I spent several hours Sunday taking a class at the Indiana Writer's Center. This one was called "Overcoming perfectionism," both the tendency to fiddle with a manuscript during and after the writing to make it better, and the occasional sheer cliff of doubt that rears up when you look at your idea versus your skill set and wonder if you can possibly scale such a height.
Like any but the most nuts-and-bolts of writing classes -- and perhaps even those -- what it's really about is how the only way to be a writer is to get your fundament in a chair and write.
One of the best things about being a writer is the feeling of having written; one of the worst things is looking at a blank page and having to fill it up. Next-to-worst is line-editing, the drudgery of fixing every typo and misspelling, locating every misplaced comma and so on. And don't even get me started about hunting shifts of tense and viewpoint, mistakes of number and agreement, sneaky malapropisms and other missteps! --But between the blank page and the various kinds of editing is the writing. There's no way around it. And with the writing comes rewriting -- it's not a simple, linear process.

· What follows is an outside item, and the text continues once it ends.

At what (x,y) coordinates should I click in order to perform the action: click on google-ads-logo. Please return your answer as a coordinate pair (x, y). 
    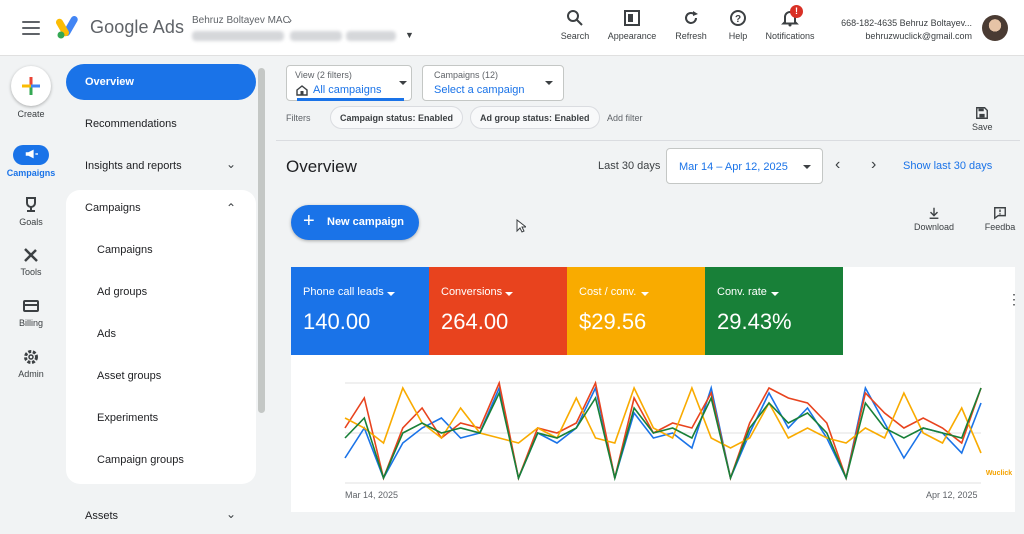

That's really what the class was about. Everyone in the class, even our instructor, was or had been put off by their process. After all, it was famously said of Shakespeare, "in his writing, whatever he penned, he never blotted out a line;" Henry James dictated finished prose that was promptly typed up, submitted to editors and published, right? Right -- and this is remarked on because it is so unusual. It's not how most writers work.
I found the class reassuring. I managed to put in some work on a story that had me stumped. Now all I need to do is keep going.